Bu sene dördüncüsü düzenlenen kongre, iki yılda bir İstanbul AIDS Savaşım Derneği'nce yapılıyor. İlk ikisi İstanbul'da, üçüncüsü Ankara'da düzenlenmiş. Kongre için yurdun dört bir yanından, konuyla ilgili çalışan bilim adamları, sağlık personeli ve sivil toplum örgütleri çalışanları bir araya geldi. Belki yer konusunda bence yanlış olan seçimi yapmasalardı, halk, özellikle de gençler de katılabilirdi.
Kongre boyunca, AIDS eğitiminde, mücadelesinde, tanı ve tedavisinde, HIV(+) bireylerce toplumda yaşanan sorunlar, çözüm için yapılmış ve yapılabilecek olanlar konuşuldu. Birkaç yabancı konuk da, bizimkilerin pek ilgisini çekmediyse de, virüsün yapısı, tanısı, tedavi ve aşısındaki gelişmelerden bahsetti (ümit var gibi ama çok yakın bir zamanda değil).

Kongrede eşcinseller yoktu!

Düzenleyenlerin aklına gelmiyor olabiliriz. Artık bizim dayatmamız gerekmiyor mu sizce? İlk olgular ortaya çıktığında AIDS'e para harcamaya tenezzül bile etmeyen devletler sizce nasıl şimdi tedavi masraflarını karşılıyorlar? Merhametlerinden değil tabi ki. Bu hakları için mücadele eden binlerce gey, AIDS ile mücadelenin motor gücünü oluşturdular. Çünkü gördüler ki hastalık ırk, dil, din ayrımı yapmadığı gibi cinsel yönelim ayrımı da yapmasa da, devlet, sigortalar, sağlık personeli ayrım yapabiliyordu. Hem hastalıktan dökülüyorlar, hem de zevk uğruna bu belaya yol açtıkları için lanetleniyorlardı. Şimdi dünyada heteroseksüel hasta sayısı eşcinselleri solladı ve hasta sayısında artışın Amerika'da azalmış olmasından eşcinsellerin konuya dört elle sarılmış olmaları gösteriliyor.
Bizde de sağlık bakanlığındaki rakamlar heteroseksüel hastaların daha çok olduğunu gösteriyor, tabi hangimiz sorulduğunda eşcinsel olduğunu söyleyebilir ki? Şimdiden kendimize sormamız gereken soru şu: bu yılın başında 864 olan hastanın yılda hasta başına en az 12.000 dolar tutan tedavi masraflarını karşılayan devlet, bu sayı kaça çıkınca homurdanmaya başlayacaktır?

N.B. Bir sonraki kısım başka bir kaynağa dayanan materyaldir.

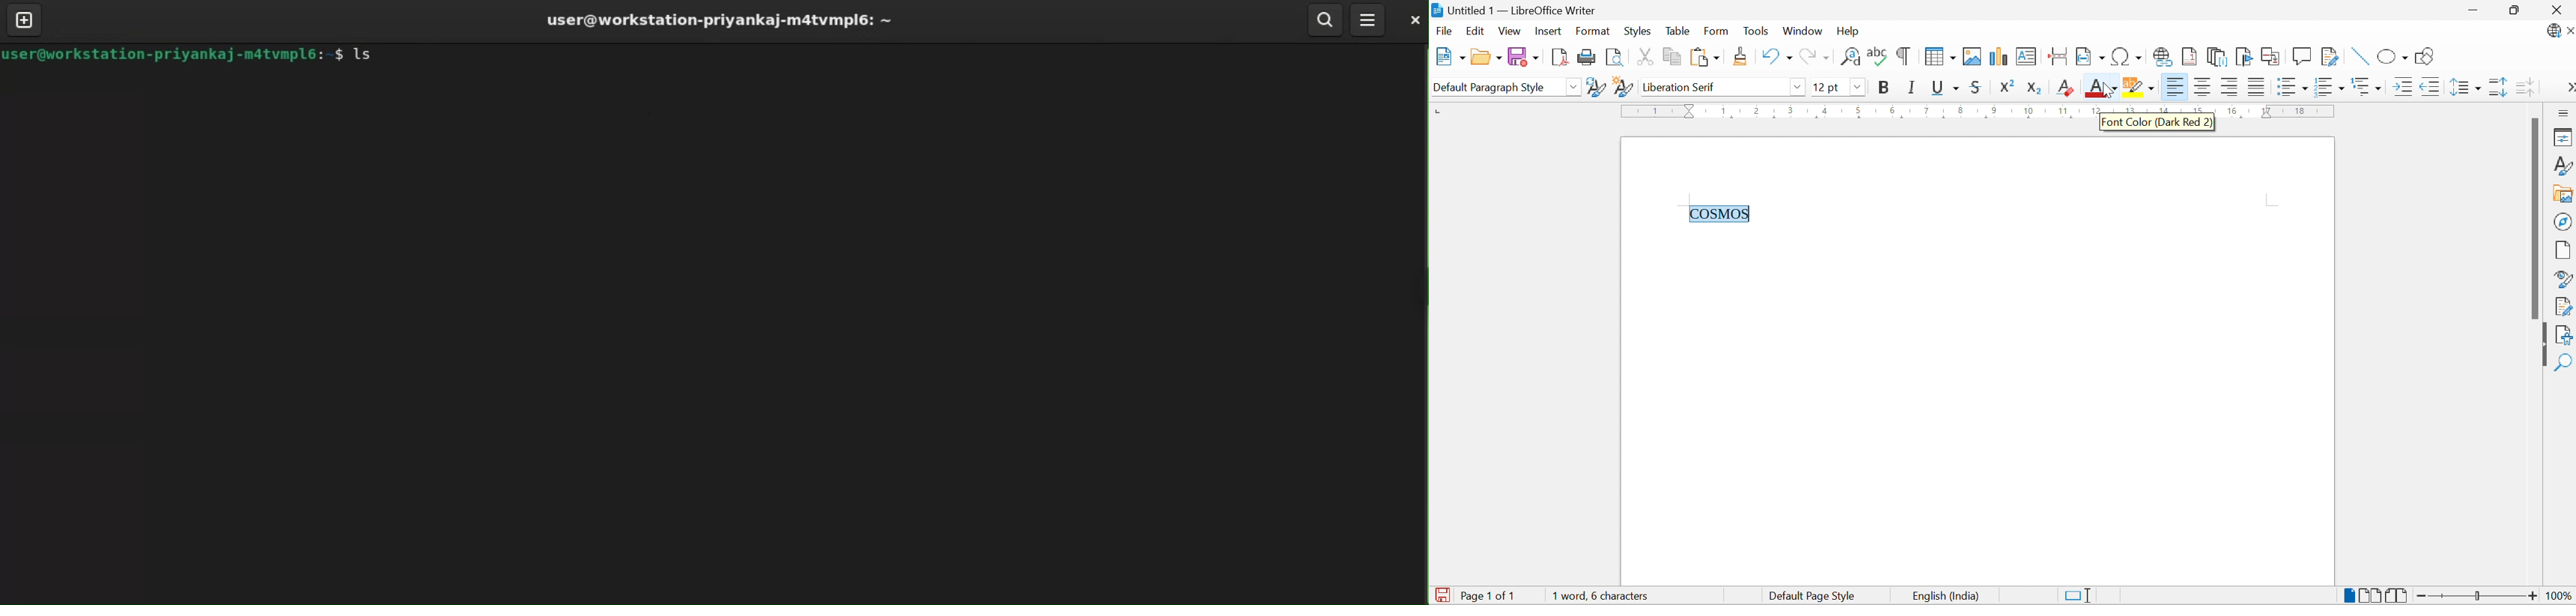  Describe the element at coordinates (1574, 87) in the screenshot. I see `Drop Down` at that location.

Bu konunun artık bir tarafınıza batmasını dileyerek kongreden bahsetmeye devam edeyim. Kongrede eşcinsellerden bahsedebilenler, İstanbul AIDS Savaşım'dan bazıları ve zaman zaman birlikte çalıştığımız Hacettepe Üniversitesi AIDS ile Savaşım Topluluğu vardı. Bunların dışında eşcinsellerle ilgilenen bir oluşum daha vardı, AIDS Danışma Merkezi. Almanya'da, Berlin'de faaliyet gösteren bu kuruluş, Almanya'daki yabancılara, özellikle Türk, Kürt ve Araplara yönelik hizmet veriyormuş. Kongreye katılan temsilci Almanya'da yabancı eşcinsellere yönelik AIDS ile ilgisiz birçok etkinlikten bahsetti, ileride yaptıkları ile ilgili bir yazıyı da dergimize gönderecekler.

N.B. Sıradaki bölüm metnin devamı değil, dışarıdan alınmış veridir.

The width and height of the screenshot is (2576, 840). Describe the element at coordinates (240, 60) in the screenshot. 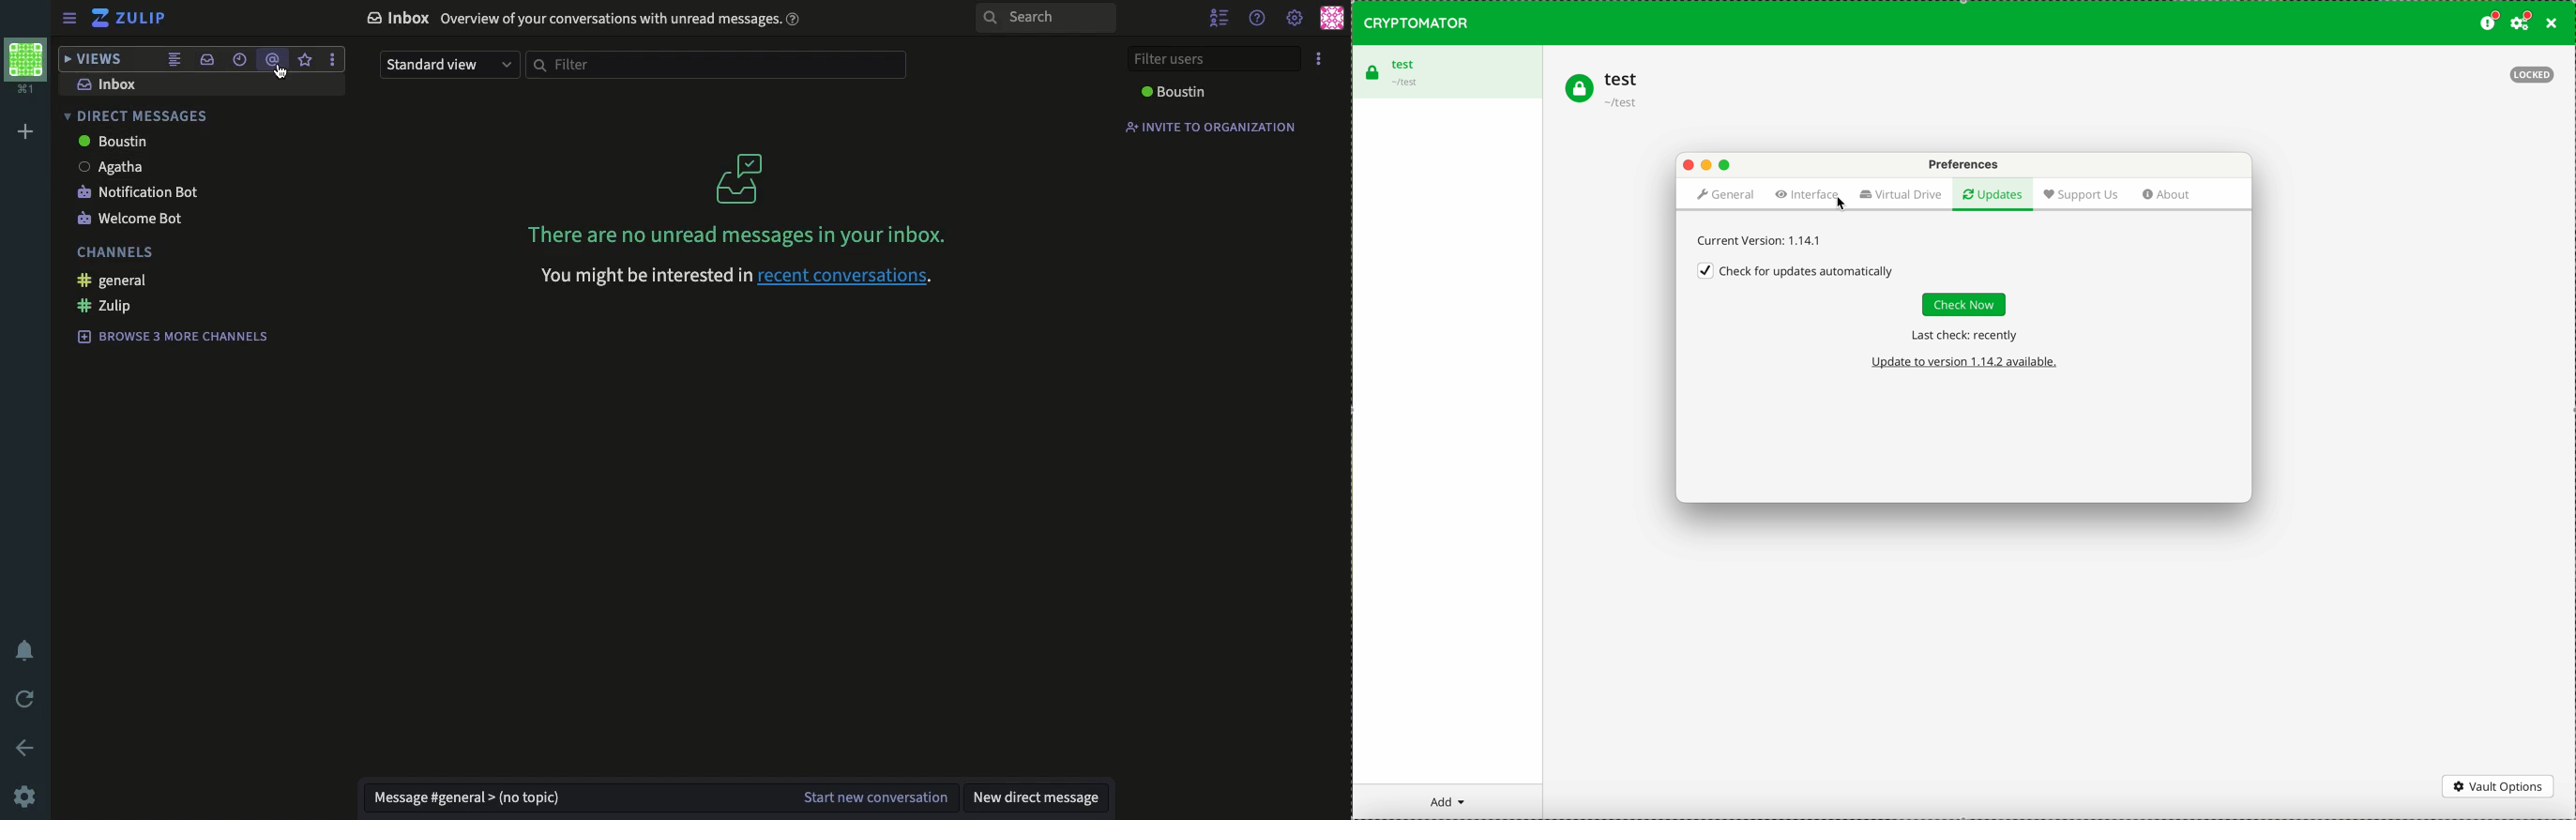

I see `recent conversations` at that location.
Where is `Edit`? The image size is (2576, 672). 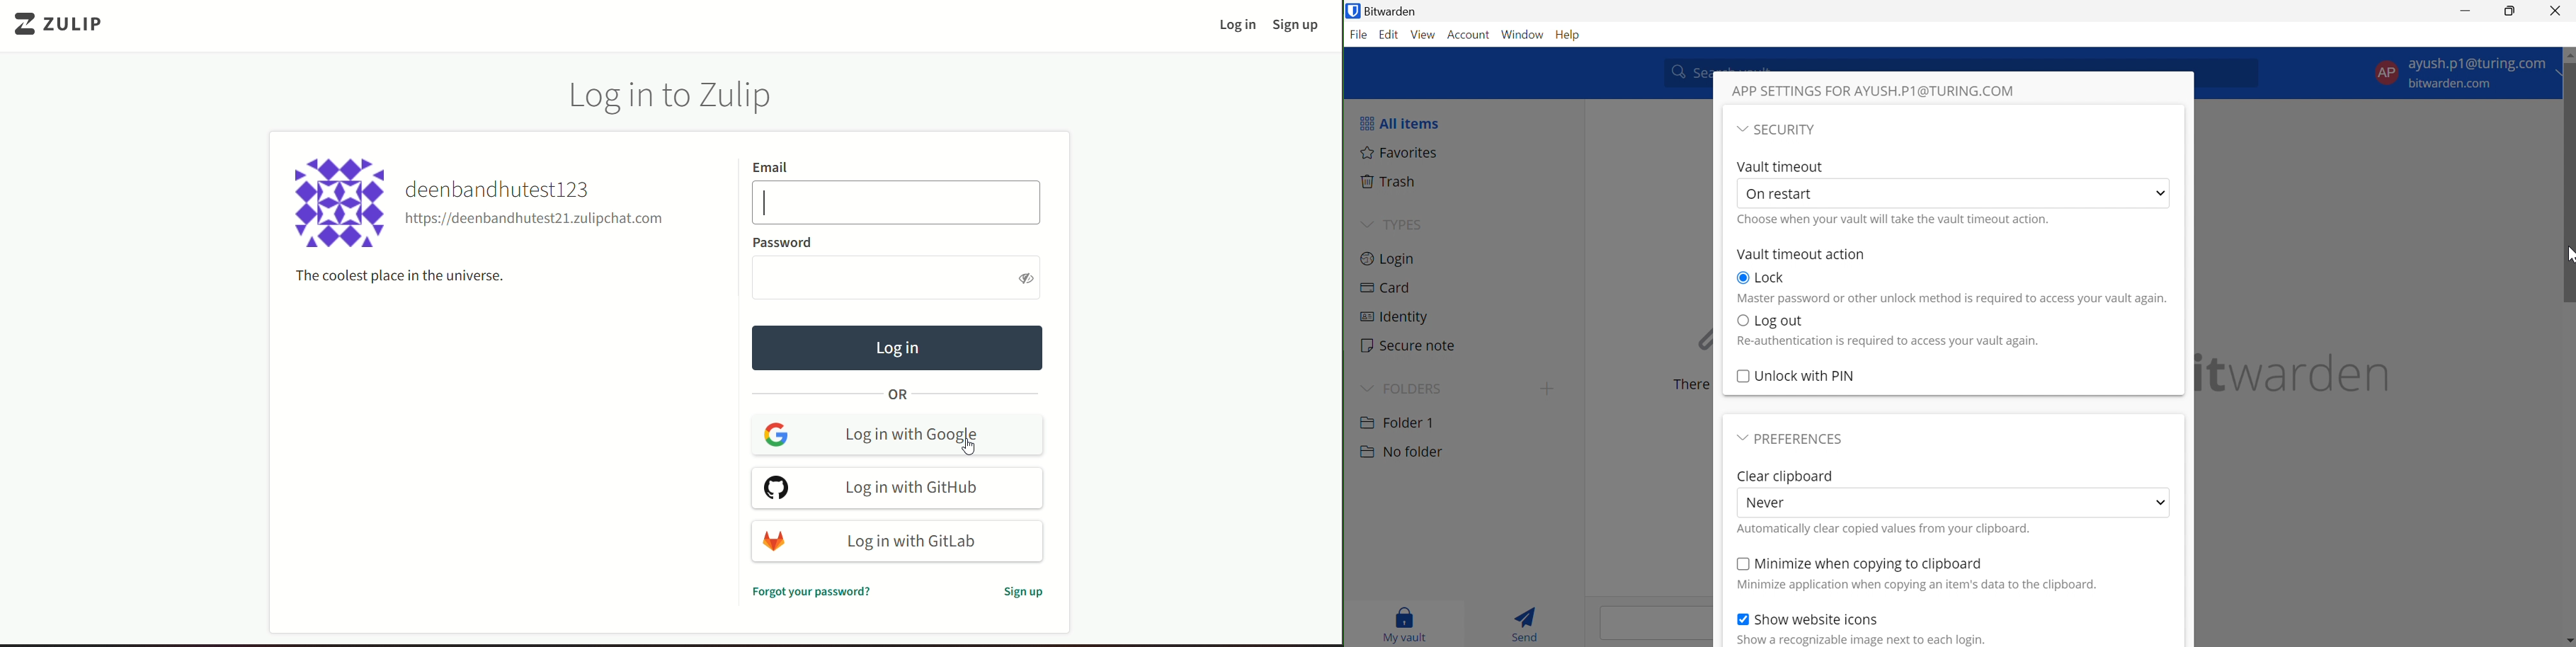
Edit is located at coordinates (1390, 36).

Kongreye katılanlar biraz bilgi, biraz enerji tazelediler. Biraz eğitim modelleri üzerinde düşündüler ve evlerine döndüler. Umarım bizim yerimize mücadele veren(?) bu akademisyenler ordusu ve onların akademisyen tabanlı, üniversite hastanesi yerleşimli sivil toplum örgütleri bizim aklımız başımıza gelene kadar ayakta kalmayı başarırlar.